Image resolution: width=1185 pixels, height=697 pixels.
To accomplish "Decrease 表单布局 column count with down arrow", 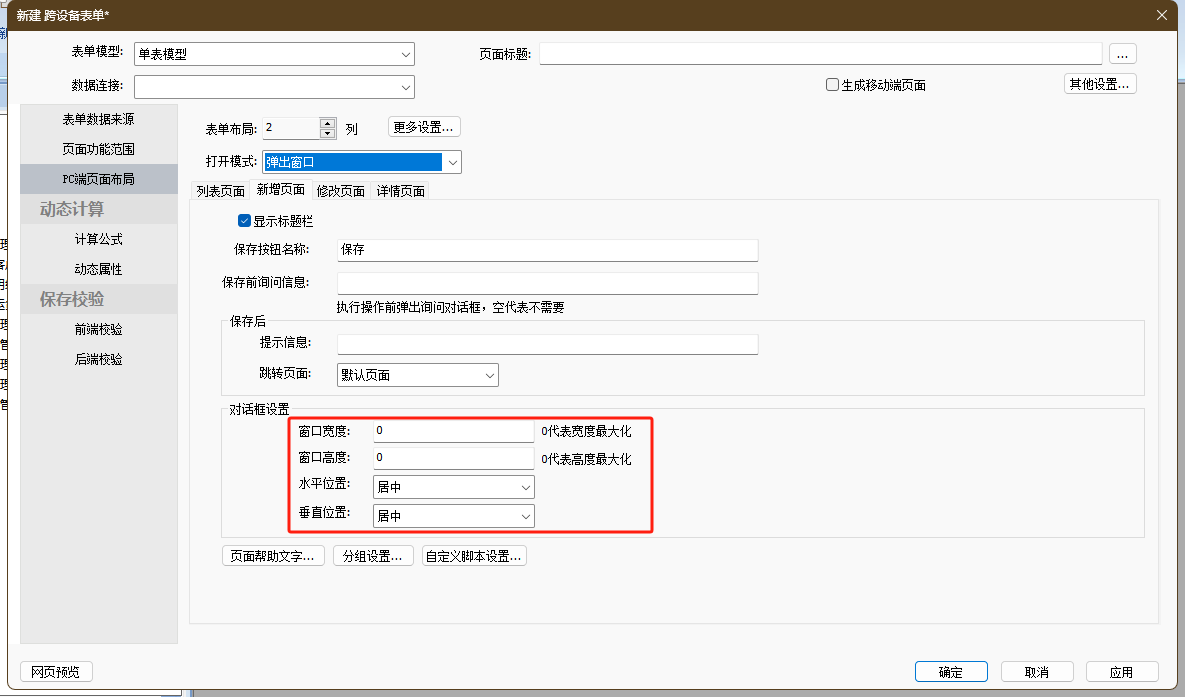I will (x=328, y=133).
┄┄┄┄┄┄┄┄┄┄┄┄┄┄┄┄┄┄┄┄
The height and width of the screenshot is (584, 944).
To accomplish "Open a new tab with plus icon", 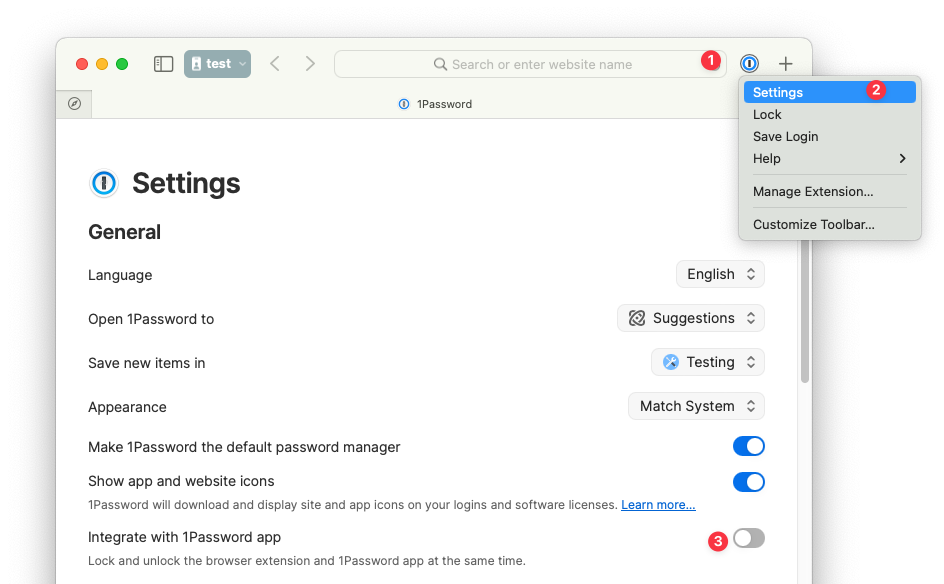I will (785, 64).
┄┄┄┄┄┄┄┄┄┄┄┄┄┄┄┄┄┄┄┄
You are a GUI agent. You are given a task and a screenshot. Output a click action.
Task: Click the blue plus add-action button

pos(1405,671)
┄┄┄┄┄┄┄┄┄┄┄┄┄┄┄┄┄┄┄┄
Rewrite the part of the material that opens with the line containing "You are a GUI" and closes with the line containing "pos(1405,671)", both lines included, adding -39 to every coordinate in the answers while leaving the requests as they are.

**Written solution:**
You are a GUI agent. You are given a task and a screenshot. Output a click action.
Task: Click the blue plus add-action button

pos(1366,632)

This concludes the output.